Kobe Bryant sulla Walk of Fame
Io al Chinese Theatre ci sono già stato. Lo scorso weekend. Ora ci sarà la gente in fila per vedere le star da Oscar, ma la fila su Hollywood Boulevard c’era già anche sabato. Erano soprattutto latini e afro-americani, in mano una macchina fotografica e un foglio con biro, per un improbabile autografo. Anche loro erano lì per le star, anzi per una star: “migliore” sì, “attore” ne parliamo a breve, “protagonista” di sicuro. Erano lì per Kobe Bryant, e io ero lì per lo stesso motivo, soltanto con un benedetto pass che mi permetteva di evitare la fila ed entrare al Chinese Theatre con tutta calma, a un’ora dall’evento. Evento? Sì, evento – e storico anche.

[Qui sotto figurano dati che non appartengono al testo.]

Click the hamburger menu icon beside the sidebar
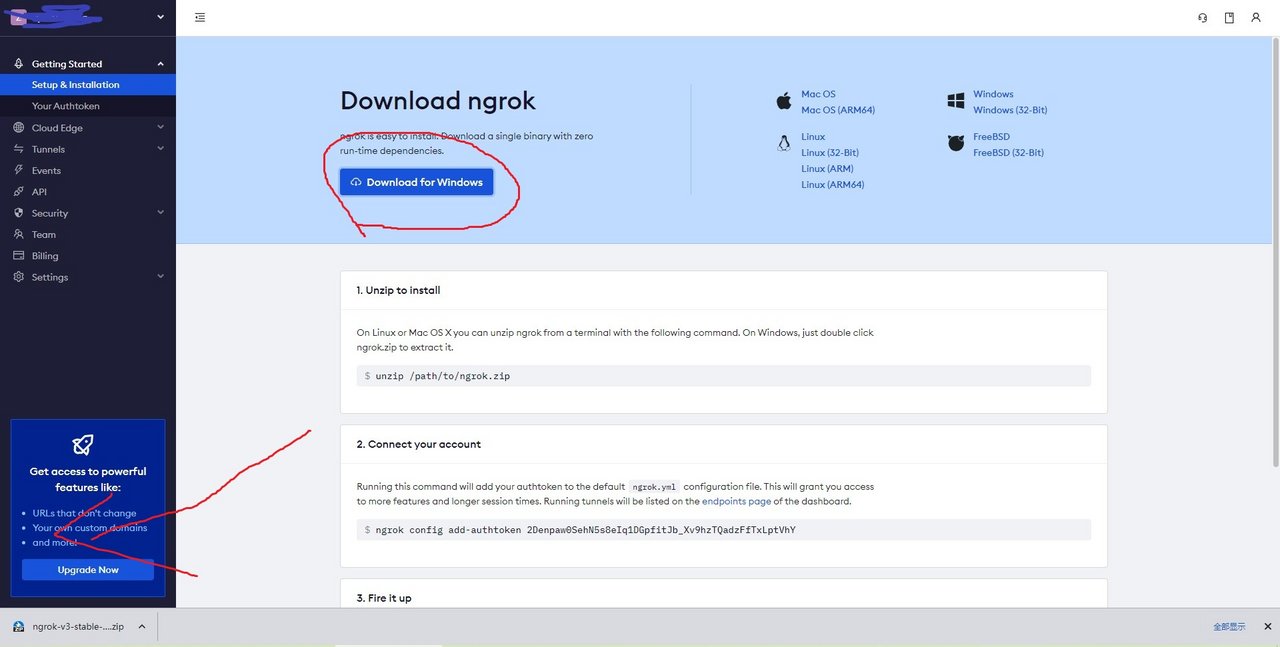click(199, 17)
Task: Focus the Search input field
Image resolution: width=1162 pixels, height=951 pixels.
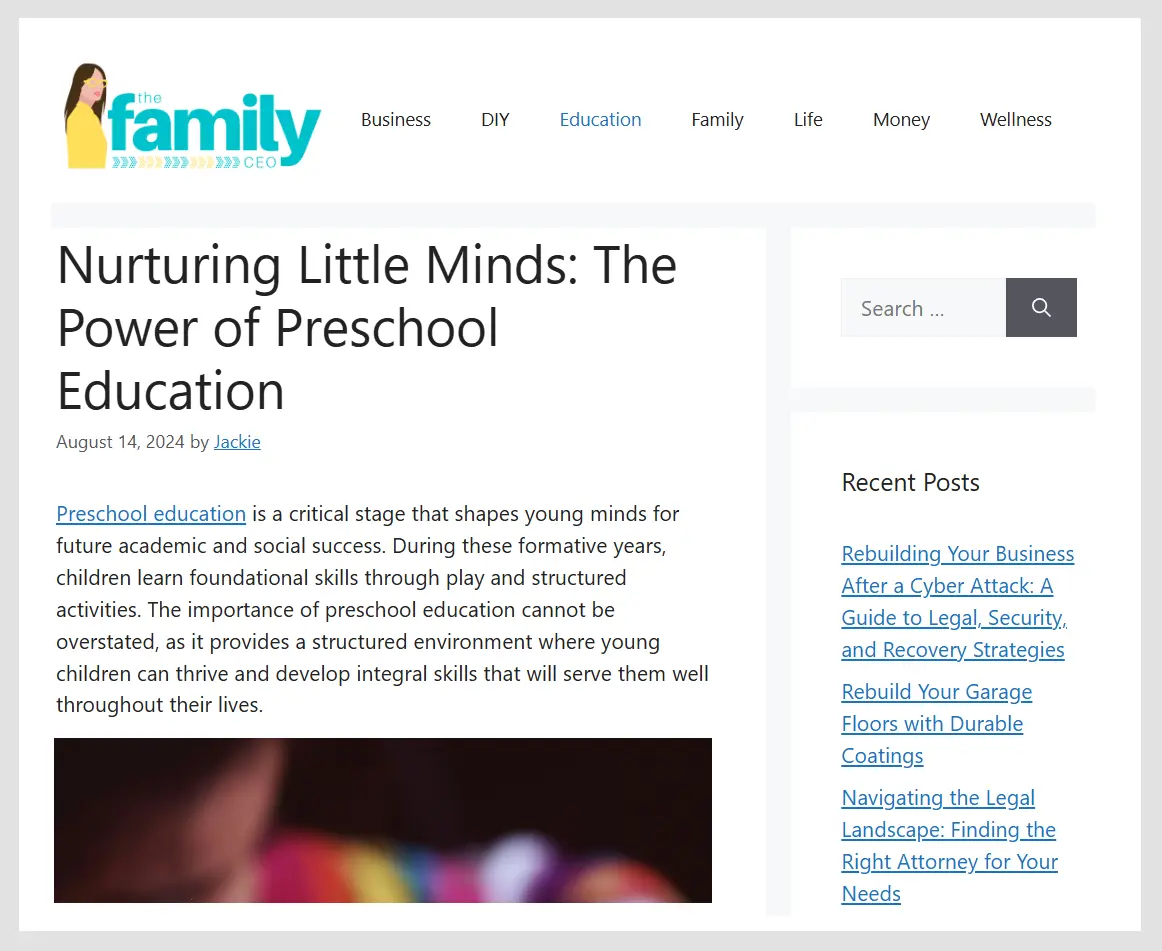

Kobe Bryant, sabato scorso, è diventato il primo atleta di sempre ad avere le sue impronte (mani&piedi) immortalate sul tratto di marciapiede più famoso del mondo. Onore non da poco perché, se sono oltre 200 le stelle immortalate sulla celebre Walk of Fame hollywoodiana – da Marilyn Monroe a Brad Pitt, da Arnold Schwarzenegger a Will Smith, da Harrison Ford a John Wayne – finirci a furia di canestri segnati non era ancora riuscito a nessuno. Jimmy Kimmel, nel presentarlo, ha detto che “il momento in cui Kobe assomiglia di più a un attore è quando fa finta di voler passare la palla a Luke Walton” (suo compagno ai Lakers, solo un po’ più scarso, come è facile intuire…). Beh, Jimmy Kimmel si sbagliava. Bastava chiedere a Robert Rodriguez, uno che al cinema ha fatto risuonare con la stessa dirompente potenza vitale chitarre (El Mariachi) e mitra (Machete). Ecco allora che, impressionato dagli assolo del 24 gialloviola o dalle sue raffiche di punti, l’ultima trovata di Rodriguez (con la benedizione di Nike) è un corto/spot di pochi minuti che vede Bryant nei panni del suo alter ego, The Black Mamba (sì, quel Black Mamba, il nome di battaglia di Beatrix Kiddo in “Kill Bill” dell’amico Tarantino, ma anche il soprannome del campione dei Lakers).